**Your goal:** Given the records below, would you repeat exactly the lines that begin at the one containing "network log button" and end at the one containing "Image resolution: width=482", inclusive?

Records for this task section start

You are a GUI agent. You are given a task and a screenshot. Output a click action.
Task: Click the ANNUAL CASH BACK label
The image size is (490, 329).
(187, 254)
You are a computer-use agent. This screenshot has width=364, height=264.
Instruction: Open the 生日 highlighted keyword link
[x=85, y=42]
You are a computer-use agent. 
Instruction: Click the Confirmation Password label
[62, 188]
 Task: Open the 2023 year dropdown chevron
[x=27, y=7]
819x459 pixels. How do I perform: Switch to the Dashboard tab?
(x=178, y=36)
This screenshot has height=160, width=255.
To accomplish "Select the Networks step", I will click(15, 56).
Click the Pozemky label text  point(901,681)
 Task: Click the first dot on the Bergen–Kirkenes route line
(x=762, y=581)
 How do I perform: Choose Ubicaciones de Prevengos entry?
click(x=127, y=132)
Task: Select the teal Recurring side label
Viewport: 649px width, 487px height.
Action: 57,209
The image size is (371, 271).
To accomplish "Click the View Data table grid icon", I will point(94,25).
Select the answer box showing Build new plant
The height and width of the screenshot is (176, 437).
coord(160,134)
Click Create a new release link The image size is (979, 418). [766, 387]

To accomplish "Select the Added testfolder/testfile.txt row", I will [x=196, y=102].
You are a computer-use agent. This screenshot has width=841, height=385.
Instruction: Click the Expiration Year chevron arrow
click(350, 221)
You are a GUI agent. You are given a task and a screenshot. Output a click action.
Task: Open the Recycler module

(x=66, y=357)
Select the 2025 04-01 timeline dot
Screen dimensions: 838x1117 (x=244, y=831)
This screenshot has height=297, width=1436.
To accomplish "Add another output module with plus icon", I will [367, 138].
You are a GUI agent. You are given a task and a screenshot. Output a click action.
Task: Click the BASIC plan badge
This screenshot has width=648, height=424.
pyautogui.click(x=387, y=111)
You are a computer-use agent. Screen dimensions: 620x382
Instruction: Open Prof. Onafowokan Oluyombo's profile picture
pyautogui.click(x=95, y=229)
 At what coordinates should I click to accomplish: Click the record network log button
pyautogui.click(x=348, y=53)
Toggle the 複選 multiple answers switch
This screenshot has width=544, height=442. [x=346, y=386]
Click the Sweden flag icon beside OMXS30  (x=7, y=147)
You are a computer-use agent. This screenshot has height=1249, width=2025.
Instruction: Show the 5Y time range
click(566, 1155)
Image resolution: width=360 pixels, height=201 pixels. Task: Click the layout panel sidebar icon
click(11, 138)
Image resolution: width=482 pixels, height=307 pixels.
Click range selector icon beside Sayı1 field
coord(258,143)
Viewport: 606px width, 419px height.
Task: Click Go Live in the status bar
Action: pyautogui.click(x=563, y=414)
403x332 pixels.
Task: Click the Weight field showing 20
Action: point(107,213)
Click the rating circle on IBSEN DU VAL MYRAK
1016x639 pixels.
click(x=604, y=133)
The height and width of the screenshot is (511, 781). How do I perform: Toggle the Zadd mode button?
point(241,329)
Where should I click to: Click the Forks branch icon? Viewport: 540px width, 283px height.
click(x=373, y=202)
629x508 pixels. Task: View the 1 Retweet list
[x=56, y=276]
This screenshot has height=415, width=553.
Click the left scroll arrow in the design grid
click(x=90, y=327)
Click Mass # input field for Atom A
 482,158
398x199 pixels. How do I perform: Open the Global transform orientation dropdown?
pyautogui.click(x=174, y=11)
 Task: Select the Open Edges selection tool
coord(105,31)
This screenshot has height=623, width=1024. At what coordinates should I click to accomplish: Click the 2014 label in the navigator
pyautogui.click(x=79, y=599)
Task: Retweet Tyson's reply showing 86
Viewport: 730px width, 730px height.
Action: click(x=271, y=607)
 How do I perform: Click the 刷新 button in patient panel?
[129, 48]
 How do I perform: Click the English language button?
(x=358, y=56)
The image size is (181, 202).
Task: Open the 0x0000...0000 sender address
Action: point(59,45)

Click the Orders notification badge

Records for this task section end

**Your solution:**
 At what coordinates should I click to accomplish: Click the record network log button
pyautogui.click(x=348, y=53)
Toggle the 複選 multiple answers switch
This screenshot has width=544, height=442. [x=346, y=386]
Click the Sweden flag icon beside OMXS30  (x=7, y=147)
You are a computer-use agent. This screenshot has height=1249, width=2025.
Instruction: Show the 5Y time range
click(566, 1155)
Image resolution: width=360 pixels, height=201 pixels. Task: Click the layout panel sidebar icon
click(11, 138)
Image resolution: width=482 pixels, height=307 pixels.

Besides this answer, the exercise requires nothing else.